Como fiz a matrícula, após a formação da turma, perdi a primeira aula. Então o bairro da Sé que seria o primeiro, tornou-se o último que devo aprender mais sobre sua história, e em uma turma posterior que provavelmente irá se formar em agosto. Até lá, tem muito chão pela frente.

Porém, decidi registrar cada um desses dias de aula, com minhas impressões, mais abertas e sinceras do que as registradas no relatório e enviado para a professora.

Começando então pelo meu primeiro bairro visitado, Vila Madalena. Foi em uma manhã de sábado bem ensolarada. O ponto de encontro foi no metrô da Fradique Coutinho. Mais um local que leva o nome de um bandeirante. Por todos os lados de cada cidade do país, não tem como esconder ou fingir que nossa história não é um verdadeiro massacre. Exterminação de povos indígenas e uma horrenda escravização humana. Porém, dessas pessoas, pouco ficamos sabendo. São sempre apagadas da história. Já quem praticou esses atos, o nome, as esculturas, a história contada sob um ponto de vista bem hipócrita, está por todos os lados.

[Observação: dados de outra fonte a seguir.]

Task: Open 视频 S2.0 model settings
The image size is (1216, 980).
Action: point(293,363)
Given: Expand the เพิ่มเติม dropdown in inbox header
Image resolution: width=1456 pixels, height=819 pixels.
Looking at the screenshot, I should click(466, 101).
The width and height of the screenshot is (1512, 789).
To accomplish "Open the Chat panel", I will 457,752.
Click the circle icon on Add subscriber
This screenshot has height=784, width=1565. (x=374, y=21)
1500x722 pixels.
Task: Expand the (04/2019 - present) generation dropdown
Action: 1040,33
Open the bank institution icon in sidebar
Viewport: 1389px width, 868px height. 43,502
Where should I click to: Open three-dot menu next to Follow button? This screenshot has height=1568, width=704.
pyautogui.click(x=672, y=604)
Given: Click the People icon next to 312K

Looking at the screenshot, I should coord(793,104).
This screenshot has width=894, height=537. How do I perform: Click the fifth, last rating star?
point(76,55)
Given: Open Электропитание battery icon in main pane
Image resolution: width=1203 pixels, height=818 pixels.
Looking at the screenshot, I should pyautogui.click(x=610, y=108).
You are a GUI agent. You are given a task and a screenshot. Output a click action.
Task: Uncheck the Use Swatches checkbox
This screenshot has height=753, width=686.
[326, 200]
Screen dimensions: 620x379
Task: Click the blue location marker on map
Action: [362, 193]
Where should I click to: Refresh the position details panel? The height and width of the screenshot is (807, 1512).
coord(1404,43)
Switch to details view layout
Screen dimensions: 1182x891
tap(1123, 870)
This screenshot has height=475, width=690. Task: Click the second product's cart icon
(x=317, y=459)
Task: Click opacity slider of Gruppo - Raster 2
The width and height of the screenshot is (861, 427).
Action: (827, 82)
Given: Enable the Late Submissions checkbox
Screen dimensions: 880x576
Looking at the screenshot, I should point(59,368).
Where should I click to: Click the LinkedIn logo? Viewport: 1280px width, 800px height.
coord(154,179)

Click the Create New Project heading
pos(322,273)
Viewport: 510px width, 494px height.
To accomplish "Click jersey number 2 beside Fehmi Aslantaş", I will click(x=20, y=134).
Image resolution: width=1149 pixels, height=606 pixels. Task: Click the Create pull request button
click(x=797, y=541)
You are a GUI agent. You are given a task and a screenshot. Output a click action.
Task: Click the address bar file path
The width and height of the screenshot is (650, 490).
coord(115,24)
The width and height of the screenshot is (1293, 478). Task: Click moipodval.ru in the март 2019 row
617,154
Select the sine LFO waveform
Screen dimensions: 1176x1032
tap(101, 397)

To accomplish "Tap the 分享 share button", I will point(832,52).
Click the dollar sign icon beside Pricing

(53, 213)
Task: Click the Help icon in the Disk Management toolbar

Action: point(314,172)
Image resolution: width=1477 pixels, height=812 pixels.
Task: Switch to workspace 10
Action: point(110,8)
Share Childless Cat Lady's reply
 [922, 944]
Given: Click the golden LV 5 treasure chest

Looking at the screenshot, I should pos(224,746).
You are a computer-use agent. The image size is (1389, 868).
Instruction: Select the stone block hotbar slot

A aula a princípio estava programada para durar duas horas, de 9 h às 11 h, porém, já passava de 12h quando adentramos o cemitério São Paulo. Último ponto importante do bairro, a ser visitado naquele dia. Talvez pelo calor, bem atípico para terras paulistas que fazia naquela manhã, ou abatidos pela fome e sede ou pelos quilômetros já percorridos, a maioria não demonstrava nenhuma empolgação, com essa última visita, muitos demonstrando inclusive insatisfação e pouco afeitos a fascinação que a professora parecia possuir pelo local. Não somente pelas pessoas enterradas por lá, artistas, intelectuais, escritores, políticos, entre outros, mas como também pela arte tumular.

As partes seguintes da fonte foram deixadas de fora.